═════ Extracted material ═════

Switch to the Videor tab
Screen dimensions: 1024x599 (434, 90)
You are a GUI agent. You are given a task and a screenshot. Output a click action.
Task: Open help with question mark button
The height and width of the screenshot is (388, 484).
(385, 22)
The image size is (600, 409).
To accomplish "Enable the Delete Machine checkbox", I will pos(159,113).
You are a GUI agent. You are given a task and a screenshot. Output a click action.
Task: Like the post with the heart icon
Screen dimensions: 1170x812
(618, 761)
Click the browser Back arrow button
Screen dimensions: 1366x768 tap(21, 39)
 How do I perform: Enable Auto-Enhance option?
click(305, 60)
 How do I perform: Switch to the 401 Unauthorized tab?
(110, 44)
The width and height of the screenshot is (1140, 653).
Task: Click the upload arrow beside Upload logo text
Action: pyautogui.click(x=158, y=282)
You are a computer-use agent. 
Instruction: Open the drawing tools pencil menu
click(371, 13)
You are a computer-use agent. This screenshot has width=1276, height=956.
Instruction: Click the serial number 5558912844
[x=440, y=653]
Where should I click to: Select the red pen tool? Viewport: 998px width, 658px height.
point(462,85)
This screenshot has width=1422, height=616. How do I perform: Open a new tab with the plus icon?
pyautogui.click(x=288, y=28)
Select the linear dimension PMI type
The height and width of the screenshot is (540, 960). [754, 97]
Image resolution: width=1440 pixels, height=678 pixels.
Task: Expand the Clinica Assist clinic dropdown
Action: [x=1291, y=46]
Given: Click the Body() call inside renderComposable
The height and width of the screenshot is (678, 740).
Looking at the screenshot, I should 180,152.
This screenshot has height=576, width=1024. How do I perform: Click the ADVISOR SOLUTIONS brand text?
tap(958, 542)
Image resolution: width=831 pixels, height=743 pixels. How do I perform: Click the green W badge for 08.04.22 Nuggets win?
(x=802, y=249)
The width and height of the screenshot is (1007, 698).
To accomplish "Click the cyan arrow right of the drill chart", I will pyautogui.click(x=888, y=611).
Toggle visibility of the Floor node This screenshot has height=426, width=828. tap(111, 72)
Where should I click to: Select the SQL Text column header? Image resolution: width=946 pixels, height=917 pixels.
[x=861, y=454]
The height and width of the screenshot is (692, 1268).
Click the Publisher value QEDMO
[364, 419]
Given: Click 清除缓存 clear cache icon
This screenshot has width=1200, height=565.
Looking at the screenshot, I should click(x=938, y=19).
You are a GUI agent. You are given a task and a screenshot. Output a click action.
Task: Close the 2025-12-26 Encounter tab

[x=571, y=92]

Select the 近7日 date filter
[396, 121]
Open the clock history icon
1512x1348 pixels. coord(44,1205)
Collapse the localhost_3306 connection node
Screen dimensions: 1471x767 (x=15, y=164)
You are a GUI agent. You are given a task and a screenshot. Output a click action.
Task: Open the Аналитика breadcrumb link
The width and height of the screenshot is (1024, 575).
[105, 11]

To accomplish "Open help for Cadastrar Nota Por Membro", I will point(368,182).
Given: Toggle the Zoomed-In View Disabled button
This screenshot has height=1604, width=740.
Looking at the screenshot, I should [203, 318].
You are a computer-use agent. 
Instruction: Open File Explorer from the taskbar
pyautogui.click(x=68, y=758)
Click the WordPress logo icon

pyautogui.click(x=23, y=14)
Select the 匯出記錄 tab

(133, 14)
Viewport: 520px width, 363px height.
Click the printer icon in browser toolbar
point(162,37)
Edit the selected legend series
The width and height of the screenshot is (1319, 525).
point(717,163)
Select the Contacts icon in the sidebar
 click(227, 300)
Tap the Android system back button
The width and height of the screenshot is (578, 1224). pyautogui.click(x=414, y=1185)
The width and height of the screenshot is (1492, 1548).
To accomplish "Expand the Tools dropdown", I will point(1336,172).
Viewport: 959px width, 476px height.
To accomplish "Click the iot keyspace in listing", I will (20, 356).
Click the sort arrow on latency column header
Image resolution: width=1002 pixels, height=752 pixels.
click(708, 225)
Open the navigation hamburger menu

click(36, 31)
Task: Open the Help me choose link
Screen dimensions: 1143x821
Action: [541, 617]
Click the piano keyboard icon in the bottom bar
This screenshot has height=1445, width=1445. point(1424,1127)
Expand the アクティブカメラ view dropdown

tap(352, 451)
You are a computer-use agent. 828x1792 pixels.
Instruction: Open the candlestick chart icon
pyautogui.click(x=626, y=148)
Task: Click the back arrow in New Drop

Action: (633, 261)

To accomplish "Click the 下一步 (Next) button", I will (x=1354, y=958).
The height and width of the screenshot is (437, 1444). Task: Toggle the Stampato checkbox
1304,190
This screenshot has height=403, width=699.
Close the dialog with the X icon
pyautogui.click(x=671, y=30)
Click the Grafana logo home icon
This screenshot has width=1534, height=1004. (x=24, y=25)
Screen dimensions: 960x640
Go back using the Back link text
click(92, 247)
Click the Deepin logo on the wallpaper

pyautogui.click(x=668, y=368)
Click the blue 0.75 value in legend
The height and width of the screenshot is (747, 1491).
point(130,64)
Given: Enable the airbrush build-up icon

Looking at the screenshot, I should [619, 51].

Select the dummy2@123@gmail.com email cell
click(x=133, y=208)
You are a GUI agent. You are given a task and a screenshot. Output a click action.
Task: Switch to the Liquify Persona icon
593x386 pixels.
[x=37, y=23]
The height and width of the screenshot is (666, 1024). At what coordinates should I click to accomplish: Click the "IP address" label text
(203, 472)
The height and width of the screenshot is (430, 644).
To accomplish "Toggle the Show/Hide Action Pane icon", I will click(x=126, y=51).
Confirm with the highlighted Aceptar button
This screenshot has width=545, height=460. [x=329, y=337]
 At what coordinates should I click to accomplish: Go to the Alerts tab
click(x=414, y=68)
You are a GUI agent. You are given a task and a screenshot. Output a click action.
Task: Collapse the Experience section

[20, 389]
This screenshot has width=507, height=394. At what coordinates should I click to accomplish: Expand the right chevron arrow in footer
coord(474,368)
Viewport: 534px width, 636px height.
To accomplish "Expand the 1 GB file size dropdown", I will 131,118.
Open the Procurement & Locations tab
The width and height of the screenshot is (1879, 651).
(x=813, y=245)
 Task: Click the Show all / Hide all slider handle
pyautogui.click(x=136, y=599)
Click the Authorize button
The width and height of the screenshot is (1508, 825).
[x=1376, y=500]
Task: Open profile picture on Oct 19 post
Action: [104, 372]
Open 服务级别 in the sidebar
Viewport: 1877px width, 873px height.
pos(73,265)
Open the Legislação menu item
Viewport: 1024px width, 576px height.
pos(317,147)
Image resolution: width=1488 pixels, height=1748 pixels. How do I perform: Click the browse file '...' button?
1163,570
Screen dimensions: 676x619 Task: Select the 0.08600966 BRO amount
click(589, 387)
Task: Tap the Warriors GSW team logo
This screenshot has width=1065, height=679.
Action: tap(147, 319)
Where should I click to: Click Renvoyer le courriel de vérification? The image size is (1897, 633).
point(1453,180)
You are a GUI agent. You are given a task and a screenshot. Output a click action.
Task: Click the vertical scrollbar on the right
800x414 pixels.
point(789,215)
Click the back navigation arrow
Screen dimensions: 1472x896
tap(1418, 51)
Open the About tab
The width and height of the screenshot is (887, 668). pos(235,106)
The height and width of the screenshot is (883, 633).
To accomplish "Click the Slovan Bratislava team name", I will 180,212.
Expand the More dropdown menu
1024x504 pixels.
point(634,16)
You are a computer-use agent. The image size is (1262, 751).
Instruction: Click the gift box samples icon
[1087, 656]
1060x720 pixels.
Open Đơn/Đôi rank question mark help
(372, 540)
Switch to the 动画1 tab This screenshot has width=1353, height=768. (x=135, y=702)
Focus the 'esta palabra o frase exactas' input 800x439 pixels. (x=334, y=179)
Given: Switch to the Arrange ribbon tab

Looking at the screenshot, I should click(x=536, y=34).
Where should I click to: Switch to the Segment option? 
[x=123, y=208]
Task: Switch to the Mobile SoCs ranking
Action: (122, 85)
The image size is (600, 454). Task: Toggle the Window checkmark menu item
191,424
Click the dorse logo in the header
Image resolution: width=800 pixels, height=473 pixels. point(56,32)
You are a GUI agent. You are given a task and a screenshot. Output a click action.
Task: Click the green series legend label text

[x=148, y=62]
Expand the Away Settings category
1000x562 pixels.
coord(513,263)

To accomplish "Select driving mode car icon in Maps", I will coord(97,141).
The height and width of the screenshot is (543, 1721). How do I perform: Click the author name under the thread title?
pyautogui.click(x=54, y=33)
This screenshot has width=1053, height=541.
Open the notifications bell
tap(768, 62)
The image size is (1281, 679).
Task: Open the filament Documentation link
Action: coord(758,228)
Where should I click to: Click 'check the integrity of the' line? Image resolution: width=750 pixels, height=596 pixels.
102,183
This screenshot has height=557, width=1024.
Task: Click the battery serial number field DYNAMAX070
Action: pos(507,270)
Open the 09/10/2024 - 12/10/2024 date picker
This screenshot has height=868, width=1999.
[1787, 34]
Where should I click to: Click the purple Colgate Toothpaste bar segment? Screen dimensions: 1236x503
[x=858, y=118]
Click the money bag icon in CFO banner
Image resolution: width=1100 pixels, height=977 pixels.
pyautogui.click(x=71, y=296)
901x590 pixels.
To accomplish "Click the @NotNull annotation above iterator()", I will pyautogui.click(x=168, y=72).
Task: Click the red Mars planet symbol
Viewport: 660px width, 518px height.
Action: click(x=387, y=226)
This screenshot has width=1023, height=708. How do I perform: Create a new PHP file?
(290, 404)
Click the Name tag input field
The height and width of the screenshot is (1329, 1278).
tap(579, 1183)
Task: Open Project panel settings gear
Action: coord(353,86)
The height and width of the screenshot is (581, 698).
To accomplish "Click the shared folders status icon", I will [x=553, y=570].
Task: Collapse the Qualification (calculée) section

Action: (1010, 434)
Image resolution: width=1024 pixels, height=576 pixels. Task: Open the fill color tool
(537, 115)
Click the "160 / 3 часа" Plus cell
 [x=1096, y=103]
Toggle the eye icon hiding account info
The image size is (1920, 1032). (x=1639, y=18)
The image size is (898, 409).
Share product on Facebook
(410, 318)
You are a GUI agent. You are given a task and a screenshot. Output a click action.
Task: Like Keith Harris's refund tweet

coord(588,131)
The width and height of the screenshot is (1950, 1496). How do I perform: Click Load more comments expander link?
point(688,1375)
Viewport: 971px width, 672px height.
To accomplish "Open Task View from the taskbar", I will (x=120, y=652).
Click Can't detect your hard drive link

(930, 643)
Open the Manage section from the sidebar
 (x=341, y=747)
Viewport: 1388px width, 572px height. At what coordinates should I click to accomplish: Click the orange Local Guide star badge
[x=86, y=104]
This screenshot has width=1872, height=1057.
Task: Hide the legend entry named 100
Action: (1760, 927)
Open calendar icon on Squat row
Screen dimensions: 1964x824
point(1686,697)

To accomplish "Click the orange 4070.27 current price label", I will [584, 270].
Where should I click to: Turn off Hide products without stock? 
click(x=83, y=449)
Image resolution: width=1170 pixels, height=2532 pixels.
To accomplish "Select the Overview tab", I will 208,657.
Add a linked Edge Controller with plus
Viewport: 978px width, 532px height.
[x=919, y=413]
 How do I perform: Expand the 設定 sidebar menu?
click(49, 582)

═════

Task objective
Repeat exactly, please, each line from the beginning of the data through the line with "The image size is (600, 409)." in it, and only those lines.

Result
Switch to the Videor tab
Screen dimensions: 1024x599 (434, 90)
You are a GUI agent. You are given a task and a screenshot. Output a click action.
Task: Open help with question mark button
The height and width of the screenshot is (388, 484).
(385, 22)
The image size is (600, 409).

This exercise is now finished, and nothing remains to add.